Got my acceptance package from FIU. I've been placed as a Junior with my Major declared as Upper Division Psychology. Now I have all this other crap to do before signing up for classes (they start in January). I'm pretty sure for my first semester I'm going to take:
Intro to Psychology
Intro to Japanese
and either
Quarks, Superstrings and Black Holes
or
Love And Sexuality
They're not offering a lot of the other classes I want to take for Spring so I probably have to wait for Fall semester for those. I also plan to up the amount of credits I'm taking per semester after my first semester. I want my first semester to be enjoyable so I can get back into the swing of school. It's been 4 years since I graduated from Miami University of Art & Design (formerly known as IFAC). Can you believe they *just* sent me my degree from there? Geez, they suck. They told me forever that I was missing a class, but I wasn't. I had 84 credits (only 69 are usually needed for an AA), but FIU will only transfer 60. So I still have 64 credits to take before I get my BA. If I take 4 or 5 classes a semester, I can very easily graduate with my BA within 1.5 years or less. Then grad school for who knows how long (will vary depending on whether I want to continue on to my Doctorate). What all this means? After getting my degrees and doing internship and getting Board Certified, I could be working and established within a private practice by as soon as 6 years, when I'm 34. It makes me feel better to know I'm not as far behind as I thought I was.
I'm pretty sure I know what grad school I want to go to. If I'm accepted, you'll have to come visit me in San Francisco at the Institute for the Advanced Study of Human Sexuality. They seem like such an awesome school!
If you feel like checking them out:
http://www.iashs.edu/ They seem very progressive as well as a smallish institution of learning. All of their courses are centered on Human Sexuality and Sexology. They believe sexual identity to be unique, individual and part of the expression of the individual. They believe human sexuality should be studied in a purely academic setting where the church cannot interfere. Their mission includes furthering tolerance for alternative sexual lifestyles such as homosexuality, bisexuality, transsexuality, transvestism, polyamory, BDSM, gender dysphoria, etc.
On a lighter note, if I decide I can handle getting a doctorate from them...the official title of my doctorate will be Doctorate of Sexuality. How much fun am I going to have when I get to answer the question, "So what kind of a doctor are you?" lmao
My favorite part of their website and what ultimately decided me hands down was the following:
Basic Sexual Rights
The ethical guidelines for the Institute are based on the belief that sexual rights are human rights.

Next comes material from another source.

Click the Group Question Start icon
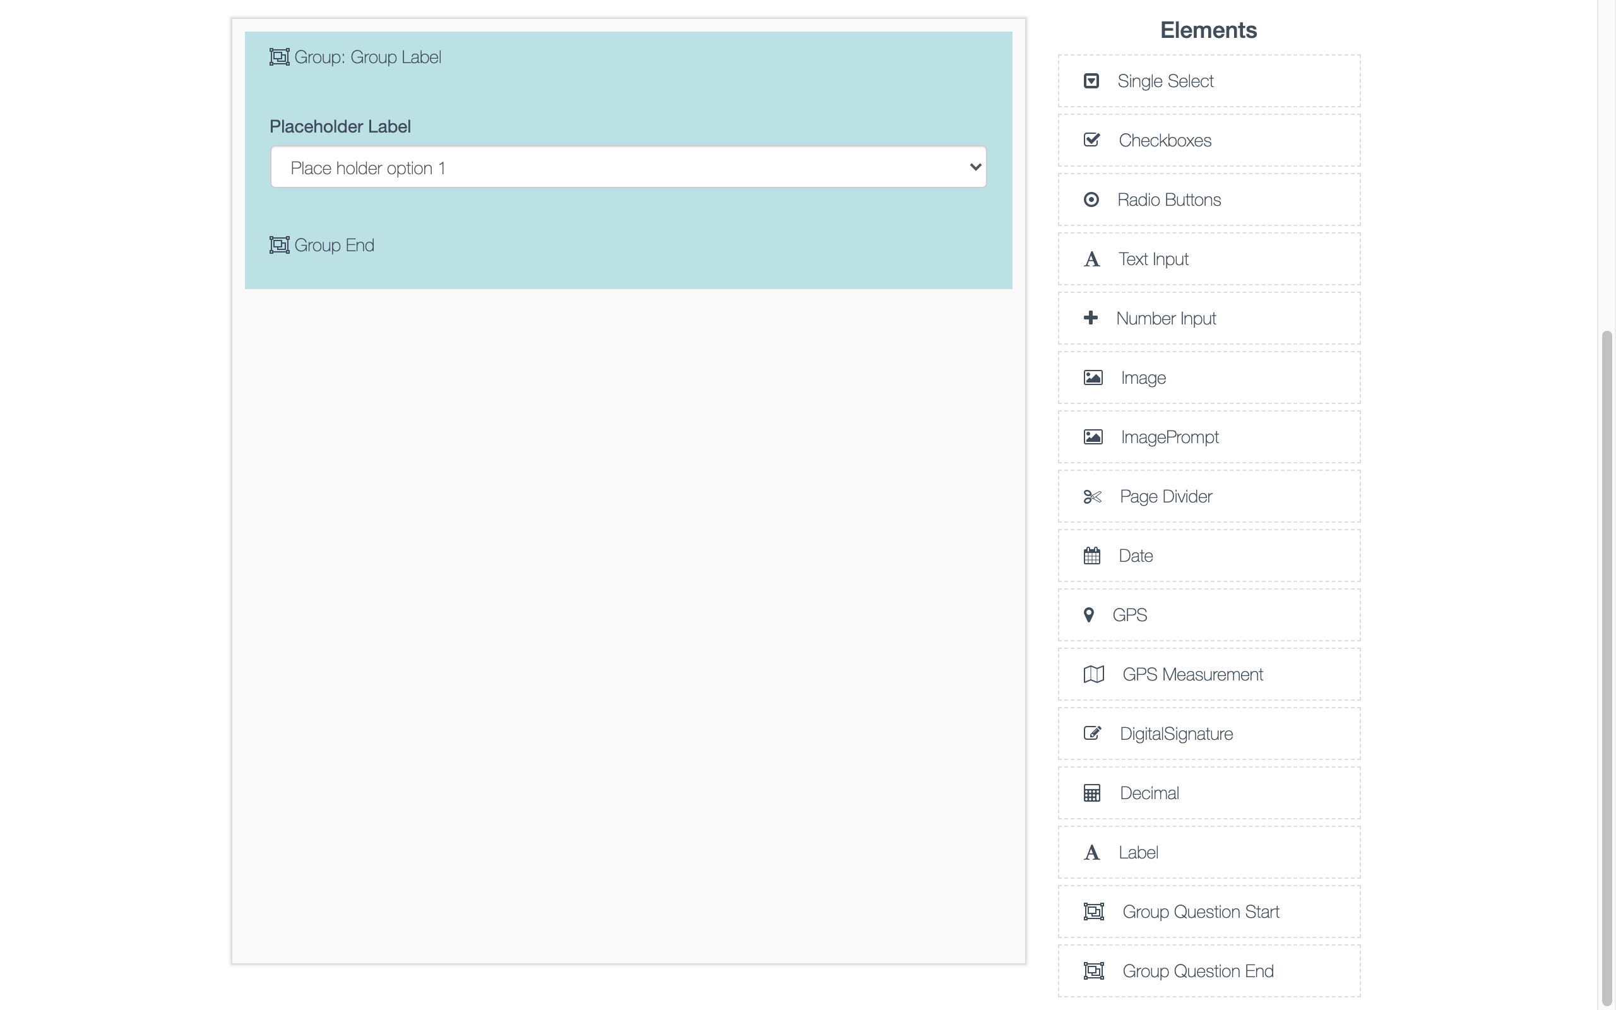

1. The freedom of any sexual thought, fantasy or desire.
2. The right to sexual entertainment, freely available in the marketplace, including sexually explicit materials dealing with the full range of sexual behavior.
3. The right not to be exposed to sexual material or behavior.

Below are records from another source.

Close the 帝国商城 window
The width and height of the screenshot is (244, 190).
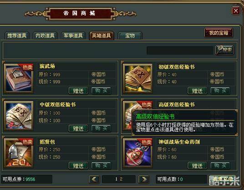pyautogui.click(x=236, y=11)
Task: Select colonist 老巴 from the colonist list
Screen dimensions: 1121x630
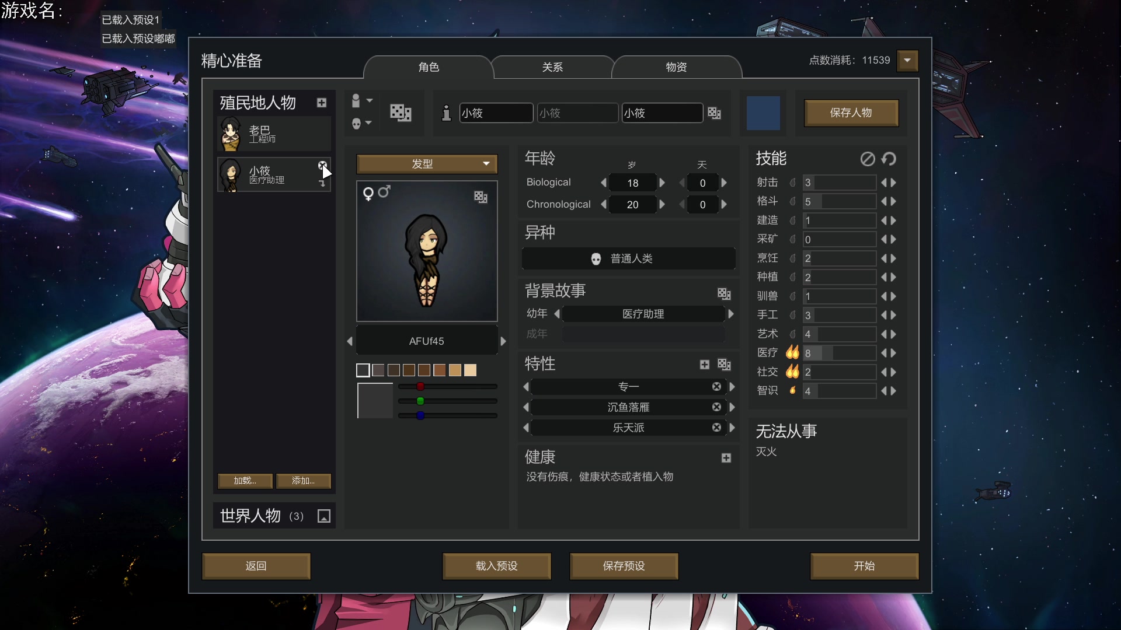Action: coord(273,134)

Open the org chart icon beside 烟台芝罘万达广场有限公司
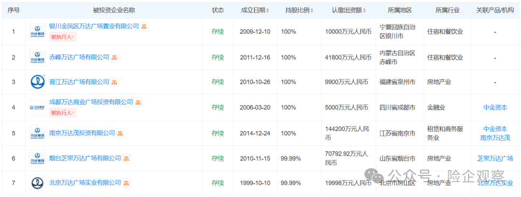(x=126, y=158)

4. The right to sexual self-determination.
5. The right to seek out and engage in consensual sexual activity.
6. The right to engage in sexual acts or activities of any kind whatsoever, providing they do not involve nonconsensual acts, violence, coercion or fraud.
7. The right to be free of persecution, condemnation, discrimination, or societal intervention in private sexual behavior.
8. The recognition by society that every person, partnered or unpartnered, has the right to the pursuit of a satisfying consensual sociosexual life free from political, legal or religious interference and that there need to be mechanisms in society where the opportunities of sociosexual activities are available to the following: disabled persons; chronically ill persons; those incarcerated in prisons, hospitals or institutions; those disadvantaged because of age, lack of physical attractiveness, or lack of social skills; and the poor and the lonely.
9. The basic right of all persons who are sexually dysfunctional to have available nonjudgmental sexual health care.
10. The right to control conception.